▶ Text extract:
***

Twenty-one Democratic AGs file motion to intervene in California emissions lawsuit
Democratic attorneys general from 20 states and the District of Columbia on Thursday filed a motion to intervene in a lawsuit from Republican attorneys general against the Environmental Protection Agency (EPA) over California’s vehicle emissions standards.
The Democrats, led by California Attorney General Rob Bonta, filed the motion in defense of the state’s standards, which are stricter than federal standards.
The Trump administration had in 2019 revoked a 2013 waiver allowing the state to impose more stringent standards than the federal government, but EPA Administrator Michael Regan reversed the revocation in March after announcing in 2021 that the EPA would review the decision.
“California’s standards are some of the best tools we have to reduce emissions, fight climate change, and protect public health. But unfortunately, there are some who continue to ignore these benefits, choosing inexplicably to defend outdated, pollution-generating vehicles even as technologies enabling emissions reductions and cost savings continue to advance,” Bonta said in a statement Thursday.

***

▶ What you will do:
In one to three sentences, explain why the Democratic attorneys general filed the motion to intervene, according to the article on the California emissions lawsuit.

▶ Data section:
***

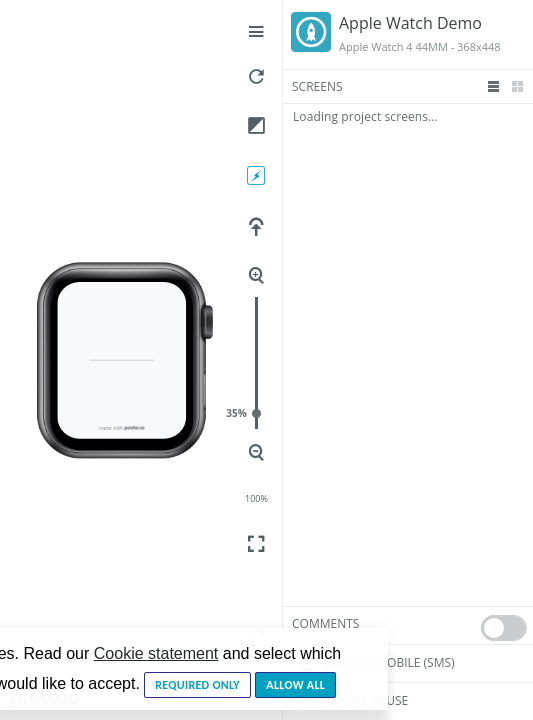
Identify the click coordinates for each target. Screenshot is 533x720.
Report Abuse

***

▶ Output:
They filed the motion to defend California's vehicle emissions standards, which are stricter than federal standards. California Attorney General Rob Bonta described those standards as some of the best tools available to reduce emissions, fight climate change, and protect public health.